◆ Document extract
My Money is Spent How?

. Thursday, September 18

I'm not going to tell you that I understand the stock market or the way these big financial companies work, because I don't. Not in the least. The only conclusion I can draw from it all is that what they are dealing and gambling with is less valuable than the paper money circulating that is supposed to be backed by gold. Real gold. Gold in heavy, hefty bars. These stock brokers and whatever other players involved watch numbers flash across a ticker at lightening speed and that's what they are dealing and gambling with - blips of neon light. The numbers represent, supposedly, a vast amount of money so voluminous that no human being could ever count it in a lifetime if it was piled right in front of him.

So, here's all these major trading firms, commercial banks, mortgage lenders and financial insurance companies all whining for help, to bail their asses out before their walls all come crumbling down. Not one single financial genius is looking at the real reason behind the "worst crisis on Wall Street since the Great Depression."

And it's all so simple, really. A few years ago, when gas prices started to go up - something we can't live without - but blue collar wages didn't, the squeeze began. The 90% of the population that holds only 10% of the wealth in this country pay taxes while the 10% that holds 90% of the wealth enjoy government tax breaks, incentives and yes, trillions of dollars in "bail outs." Well, you damned idiots, what did you expect would happen when you drained your consumer market dry with your greed? You got all the money - aren't you happy now?

What really pisses me off is that we are all so well programmed that we do nothing while our tax money is spent to bail out badly run businesses. But, bring up the topic of "welfare" and there's a mighty public uproar. Why is that? It's right to bail out business with gazillions of money, but it's wrong to spend less than 11% of the national budget on Public Assistance, Medicaid and Medicare?

I thought the Consitution of the United States reads "government for the people, by the people." People, not businesses. People. You and I kind of people. You and I and millions of other people that make up that 90% of the population that holds only 10% of the wealth.

Go ahead and slam me for my idealism, perhaps my naivete, and if you want, for my trashy language. If it makes you stop and think about this long enough to slap me upside the head, then maybe some of it will sink in. We the people are the majority, and it's about time that the majority woke up.

7 comments:

Ms. O. D. said...

i am with you Theresa, i too am pissed at all of this... using our tax dollars! to bail out these companies with CEOs earning millions... i just learned about short selling and naked short selling with stocks, and i just cant believe it, if this type of dealings happen outside out stocks it would be called a crime, and yet in stocks it's just "fail to deliver." makes me mad...

◆ Task requirements
A) From the blog post on the Wall Street bailouts, return the text from "So, here's all" up to and including "you happy now?".
B) Sum up the blog post on the Wall Street bailouts in two sentences.
C) Write what comes next in the blog post on the Wall Street bailouts, picking up after its final sentence.
The entries have nothing to do with this work.

[Stored data entries]
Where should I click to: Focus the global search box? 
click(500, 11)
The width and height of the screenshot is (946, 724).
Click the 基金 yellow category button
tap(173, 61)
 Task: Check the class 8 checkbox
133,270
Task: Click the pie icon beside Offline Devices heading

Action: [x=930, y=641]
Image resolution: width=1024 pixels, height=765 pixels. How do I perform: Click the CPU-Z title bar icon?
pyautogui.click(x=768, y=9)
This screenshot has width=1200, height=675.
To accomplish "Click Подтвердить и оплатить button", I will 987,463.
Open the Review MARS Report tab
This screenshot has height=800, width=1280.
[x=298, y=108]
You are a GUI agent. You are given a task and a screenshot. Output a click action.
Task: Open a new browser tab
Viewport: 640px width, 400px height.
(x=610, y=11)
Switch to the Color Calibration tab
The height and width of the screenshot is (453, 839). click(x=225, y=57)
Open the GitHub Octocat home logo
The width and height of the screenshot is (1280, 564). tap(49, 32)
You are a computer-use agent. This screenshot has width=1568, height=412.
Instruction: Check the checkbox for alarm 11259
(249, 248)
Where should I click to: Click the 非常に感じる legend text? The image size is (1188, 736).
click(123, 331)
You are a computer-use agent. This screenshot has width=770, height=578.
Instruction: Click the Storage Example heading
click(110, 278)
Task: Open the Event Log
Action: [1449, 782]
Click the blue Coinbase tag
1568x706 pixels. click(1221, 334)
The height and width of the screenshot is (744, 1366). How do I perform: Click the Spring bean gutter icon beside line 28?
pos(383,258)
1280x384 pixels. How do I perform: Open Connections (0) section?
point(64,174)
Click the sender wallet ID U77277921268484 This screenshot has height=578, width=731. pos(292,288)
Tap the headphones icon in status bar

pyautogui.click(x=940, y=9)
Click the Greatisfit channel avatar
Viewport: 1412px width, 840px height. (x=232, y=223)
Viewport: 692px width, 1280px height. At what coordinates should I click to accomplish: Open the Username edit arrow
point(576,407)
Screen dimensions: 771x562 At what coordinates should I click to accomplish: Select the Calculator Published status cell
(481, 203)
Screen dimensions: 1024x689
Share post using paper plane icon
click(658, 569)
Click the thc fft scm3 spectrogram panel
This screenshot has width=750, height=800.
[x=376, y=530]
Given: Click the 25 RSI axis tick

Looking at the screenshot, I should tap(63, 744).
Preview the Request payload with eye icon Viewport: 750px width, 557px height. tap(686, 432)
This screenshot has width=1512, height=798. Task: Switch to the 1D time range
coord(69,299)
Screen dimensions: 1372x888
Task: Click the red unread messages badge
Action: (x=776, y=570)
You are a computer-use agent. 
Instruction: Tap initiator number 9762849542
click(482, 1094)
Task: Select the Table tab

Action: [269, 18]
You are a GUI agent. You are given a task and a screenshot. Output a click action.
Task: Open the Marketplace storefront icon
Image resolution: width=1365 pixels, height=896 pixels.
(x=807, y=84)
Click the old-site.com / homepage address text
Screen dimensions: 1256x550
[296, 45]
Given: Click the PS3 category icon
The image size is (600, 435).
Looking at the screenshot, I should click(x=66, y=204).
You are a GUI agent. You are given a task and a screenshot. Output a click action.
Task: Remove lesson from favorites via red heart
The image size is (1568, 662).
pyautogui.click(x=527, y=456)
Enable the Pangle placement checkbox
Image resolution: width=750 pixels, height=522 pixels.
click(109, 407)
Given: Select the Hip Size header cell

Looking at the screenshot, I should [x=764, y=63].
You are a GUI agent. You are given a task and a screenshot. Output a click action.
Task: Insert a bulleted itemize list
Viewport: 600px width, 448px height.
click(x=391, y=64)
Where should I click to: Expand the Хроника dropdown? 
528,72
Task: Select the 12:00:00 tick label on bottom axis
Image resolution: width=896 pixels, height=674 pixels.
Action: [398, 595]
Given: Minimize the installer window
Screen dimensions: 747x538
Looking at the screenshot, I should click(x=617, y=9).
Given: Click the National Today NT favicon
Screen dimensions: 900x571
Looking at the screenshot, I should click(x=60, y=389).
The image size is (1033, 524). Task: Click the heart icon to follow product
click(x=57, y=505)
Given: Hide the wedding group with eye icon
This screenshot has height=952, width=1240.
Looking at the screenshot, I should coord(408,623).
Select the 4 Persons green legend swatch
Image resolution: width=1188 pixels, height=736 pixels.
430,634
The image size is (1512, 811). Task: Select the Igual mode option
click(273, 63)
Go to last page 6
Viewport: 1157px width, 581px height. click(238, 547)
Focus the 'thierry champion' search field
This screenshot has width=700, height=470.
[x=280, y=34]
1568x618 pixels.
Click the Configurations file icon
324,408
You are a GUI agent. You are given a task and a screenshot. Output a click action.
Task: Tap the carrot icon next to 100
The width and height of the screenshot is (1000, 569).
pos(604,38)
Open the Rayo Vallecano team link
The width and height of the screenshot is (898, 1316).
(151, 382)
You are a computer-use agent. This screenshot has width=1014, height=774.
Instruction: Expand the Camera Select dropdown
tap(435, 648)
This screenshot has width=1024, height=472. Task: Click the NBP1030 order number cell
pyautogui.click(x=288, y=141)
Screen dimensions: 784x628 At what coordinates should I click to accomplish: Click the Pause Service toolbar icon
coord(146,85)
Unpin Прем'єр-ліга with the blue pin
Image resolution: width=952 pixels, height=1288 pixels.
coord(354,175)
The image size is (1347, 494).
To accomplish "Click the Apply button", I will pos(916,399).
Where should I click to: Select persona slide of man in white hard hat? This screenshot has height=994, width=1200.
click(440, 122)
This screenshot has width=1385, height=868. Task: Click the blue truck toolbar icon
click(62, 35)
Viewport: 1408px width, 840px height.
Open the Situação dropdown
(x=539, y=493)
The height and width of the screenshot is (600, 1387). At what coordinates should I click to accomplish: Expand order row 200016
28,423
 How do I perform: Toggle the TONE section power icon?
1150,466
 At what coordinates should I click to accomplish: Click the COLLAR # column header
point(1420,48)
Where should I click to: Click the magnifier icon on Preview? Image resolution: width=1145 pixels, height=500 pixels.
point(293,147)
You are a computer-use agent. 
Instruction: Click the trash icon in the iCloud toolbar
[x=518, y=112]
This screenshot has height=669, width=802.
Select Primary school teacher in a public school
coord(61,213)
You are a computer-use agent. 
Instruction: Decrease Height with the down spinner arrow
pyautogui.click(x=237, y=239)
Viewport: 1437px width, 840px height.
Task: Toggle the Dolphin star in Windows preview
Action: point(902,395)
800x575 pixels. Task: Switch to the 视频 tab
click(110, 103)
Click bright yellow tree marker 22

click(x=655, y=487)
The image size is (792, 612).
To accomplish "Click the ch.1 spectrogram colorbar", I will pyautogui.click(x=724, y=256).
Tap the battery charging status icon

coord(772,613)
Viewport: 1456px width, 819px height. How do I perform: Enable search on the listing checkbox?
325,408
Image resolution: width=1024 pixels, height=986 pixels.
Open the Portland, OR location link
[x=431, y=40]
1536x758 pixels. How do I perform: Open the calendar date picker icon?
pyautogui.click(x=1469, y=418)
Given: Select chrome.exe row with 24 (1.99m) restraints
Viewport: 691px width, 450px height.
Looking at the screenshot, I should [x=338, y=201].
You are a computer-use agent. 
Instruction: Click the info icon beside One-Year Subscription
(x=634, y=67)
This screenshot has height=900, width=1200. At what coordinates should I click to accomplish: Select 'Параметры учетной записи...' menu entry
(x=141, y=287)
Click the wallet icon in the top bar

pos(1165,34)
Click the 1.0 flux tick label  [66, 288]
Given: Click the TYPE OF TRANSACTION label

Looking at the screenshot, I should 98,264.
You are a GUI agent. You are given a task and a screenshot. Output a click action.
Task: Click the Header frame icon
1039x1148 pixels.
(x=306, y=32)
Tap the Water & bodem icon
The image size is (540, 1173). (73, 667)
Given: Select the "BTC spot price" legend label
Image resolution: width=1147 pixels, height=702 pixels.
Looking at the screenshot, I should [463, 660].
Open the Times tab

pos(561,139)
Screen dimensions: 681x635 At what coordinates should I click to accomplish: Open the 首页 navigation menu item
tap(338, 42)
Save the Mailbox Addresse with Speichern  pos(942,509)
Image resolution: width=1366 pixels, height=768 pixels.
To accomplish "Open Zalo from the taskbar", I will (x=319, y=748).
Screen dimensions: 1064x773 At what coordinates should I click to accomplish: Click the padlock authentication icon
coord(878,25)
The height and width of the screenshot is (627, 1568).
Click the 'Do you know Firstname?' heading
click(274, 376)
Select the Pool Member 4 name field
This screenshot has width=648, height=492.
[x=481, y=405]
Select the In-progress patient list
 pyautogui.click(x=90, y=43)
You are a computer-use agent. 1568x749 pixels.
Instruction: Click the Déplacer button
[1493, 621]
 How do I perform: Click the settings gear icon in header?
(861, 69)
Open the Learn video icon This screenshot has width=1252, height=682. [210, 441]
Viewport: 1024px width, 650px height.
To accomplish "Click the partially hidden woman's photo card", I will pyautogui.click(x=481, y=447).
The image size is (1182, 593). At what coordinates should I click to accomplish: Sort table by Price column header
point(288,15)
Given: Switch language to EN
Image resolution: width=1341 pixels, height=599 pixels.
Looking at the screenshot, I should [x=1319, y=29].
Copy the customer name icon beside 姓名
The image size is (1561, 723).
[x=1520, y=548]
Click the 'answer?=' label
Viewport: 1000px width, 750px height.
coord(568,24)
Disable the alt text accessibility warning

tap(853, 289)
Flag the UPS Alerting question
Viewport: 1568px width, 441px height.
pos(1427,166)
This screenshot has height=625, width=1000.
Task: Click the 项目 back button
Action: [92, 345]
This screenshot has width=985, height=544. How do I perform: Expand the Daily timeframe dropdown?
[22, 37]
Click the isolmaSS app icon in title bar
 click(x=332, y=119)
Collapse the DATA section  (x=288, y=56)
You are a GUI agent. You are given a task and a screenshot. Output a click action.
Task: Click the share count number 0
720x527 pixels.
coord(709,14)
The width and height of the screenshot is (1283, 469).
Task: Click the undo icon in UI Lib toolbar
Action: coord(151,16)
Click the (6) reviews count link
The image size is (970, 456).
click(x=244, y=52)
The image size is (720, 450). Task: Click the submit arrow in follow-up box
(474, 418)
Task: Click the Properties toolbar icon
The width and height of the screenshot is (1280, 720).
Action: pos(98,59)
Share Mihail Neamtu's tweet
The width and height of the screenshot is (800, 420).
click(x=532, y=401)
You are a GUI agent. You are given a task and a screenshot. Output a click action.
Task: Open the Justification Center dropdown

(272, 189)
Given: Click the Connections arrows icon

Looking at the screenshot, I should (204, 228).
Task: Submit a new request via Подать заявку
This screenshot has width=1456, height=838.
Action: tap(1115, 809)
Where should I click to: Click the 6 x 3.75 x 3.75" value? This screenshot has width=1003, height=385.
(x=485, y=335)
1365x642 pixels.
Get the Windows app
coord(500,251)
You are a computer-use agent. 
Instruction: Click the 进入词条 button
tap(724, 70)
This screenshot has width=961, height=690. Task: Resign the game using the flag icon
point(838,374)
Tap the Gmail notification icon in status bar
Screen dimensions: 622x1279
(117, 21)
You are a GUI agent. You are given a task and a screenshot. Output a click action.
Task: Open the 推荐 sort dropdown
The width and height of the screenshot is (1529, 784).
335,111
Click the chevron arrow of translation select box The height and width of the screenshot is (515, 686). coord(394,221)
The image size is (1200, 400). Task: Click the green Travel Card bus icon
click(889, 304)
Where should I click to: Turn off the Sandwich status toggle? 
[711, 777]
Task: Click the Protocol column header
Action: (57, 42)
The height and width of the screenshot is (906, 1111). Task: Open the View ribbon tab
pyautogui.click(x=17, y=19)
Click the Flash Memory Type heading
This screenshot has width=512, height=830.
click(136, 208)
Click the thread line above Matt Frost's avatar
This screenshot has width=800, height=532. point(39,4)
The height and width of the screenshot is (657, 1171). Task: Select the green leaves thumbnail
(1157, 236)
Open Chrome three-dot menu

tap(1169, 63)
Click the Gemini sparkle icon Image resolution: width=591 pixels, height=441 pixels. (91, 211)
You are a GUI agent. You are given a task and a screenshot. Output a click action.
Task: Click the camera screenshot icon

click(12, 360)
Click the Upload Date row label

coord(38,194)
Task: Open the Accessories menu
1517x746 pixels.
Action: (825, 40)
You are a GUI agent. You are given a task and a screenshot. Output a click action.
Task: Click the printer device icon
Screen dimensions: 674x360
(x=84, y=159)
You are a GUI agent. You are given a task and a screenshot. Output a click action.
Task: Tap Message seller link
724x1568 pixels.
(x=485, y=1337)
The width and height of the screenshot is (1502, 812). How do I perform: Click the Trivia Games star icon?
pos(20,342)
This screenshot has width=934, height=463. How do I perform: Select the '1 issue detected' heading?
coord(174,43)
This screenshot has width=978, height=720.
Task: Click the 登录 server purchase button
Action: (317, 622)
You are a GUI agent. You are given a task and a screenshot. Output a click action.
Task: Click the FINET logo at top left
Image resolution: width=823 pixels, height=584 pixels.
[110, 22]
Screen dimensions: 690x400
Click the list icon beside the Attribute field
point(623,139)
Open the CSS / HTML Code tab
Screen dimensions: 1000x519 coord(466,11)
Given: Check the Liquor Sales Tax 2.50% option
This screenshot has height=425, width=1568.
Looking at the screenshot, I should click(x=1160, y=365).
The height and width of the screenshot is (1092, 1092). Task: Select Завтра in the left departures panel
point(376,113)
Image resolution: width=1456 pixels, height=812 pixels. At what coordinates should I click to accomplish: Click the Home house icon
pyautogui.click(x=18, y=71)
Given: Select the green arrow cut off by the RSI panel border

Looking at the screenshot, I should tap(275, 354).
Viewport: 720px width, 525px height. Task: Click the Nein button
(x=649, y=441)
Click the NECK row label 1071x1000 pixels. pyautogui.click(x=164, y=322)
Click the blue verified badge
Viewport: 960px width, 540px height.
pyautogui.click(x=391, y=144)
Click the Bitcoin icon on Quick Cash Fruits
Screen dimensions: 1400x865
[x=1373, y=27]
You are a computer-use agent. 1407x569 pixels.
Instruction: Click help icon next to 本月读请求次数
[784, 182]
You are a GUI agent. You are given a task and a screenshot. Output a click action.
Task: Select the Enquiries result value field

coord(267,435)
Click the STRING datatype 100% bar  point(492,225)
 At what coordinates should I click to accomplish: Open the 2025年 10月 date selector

◆ Your written answers
A)
So, here's all these major trading firms, commercial banks, mortgage lenders and financial insurance companies all whining for help, to bail their asses out before their walls all come crumbling down. Not one single financial genius is looking at the real reason behind the "worst crisis on Wall Street since the Great Depression."

And it's all so simple, really. A few years ago, when gas prices started to go up - something we can't live without - but blue collar wages didn't, the squeeze began. The 90% of the population that holds only 10% of the wealth in this country pay taxes while the 10% that holds 90% of the wealth enjoy government tax breaks, incentives and yes, trillions of dollars in "bail outs." Well, you damned idiots, what did you expect would happen when you drained your consumer market dry with your greed? You got all the money - aren't you happy now?

B) The writer admits to not understanding the stock market but argues that the Wall Street crisis comes from greed draining the consumer market dry, since gas prices rose while blue collar wages did not, and the wealthiest 10% got tax breaks and bailouts. The writer objects that tax money is spent to bail out badly run businesses while welfare draws public uproar, and says it is time for the majority to wake up.

C)
T.C. said...

I agree.

Nothing else to say.

It's nonsense.

Unknown said...

I don't know what you're talking about Ms. OD about naked short selling and all that, but I do believe what you're saying. The whole situation is crazy and ridiculous - what they are pissing and moaning about isn't even the whole stock market. Technology, utilities and energy stocks are doing just fine. I heard somewhere that these banks and finance co.s are only 35% of the total market, so why the big deal?

And none of it, not one iota of it has anything to do with reality. Money is something they call all the numbers being zapped between accounts. None of it is tangible. Except the tax dollars going in to bail it all out. It's all like a sick, disgusting B Movie seen on off cable channels in the middle of the night.

Grandy said...

Theresa...I try to truly keep my head in the sand as much as possible. ;)

Unknown said...

Grandy, I did that for the longest time. But, I am a Big Picture kind of person, and I need to find out what the big picture is so I can figure out where I fit in to it all.

That's why I started this blog too - to find the little pieces that are ignored and to look at the bigger pieces to see if I can glean what is implied.

Anonymous said...

Was "repression" a Freudian slip?

Actually, that may be more accurate than "depression," seeing how we're on the verge of nationalizing the mortgage industry and all...

Unknown said...

If we're talking Freud, "suppression" is conscious denial and "repression" is unconscious; both are defense mechanisms of the psyche to protect itself and manifests as forms of neurosis. I guess that fits - the 90% fight to suppress what the 10 percent's greed has created while the government ignorantly believes that it can 'rescue' in all its grandiosity.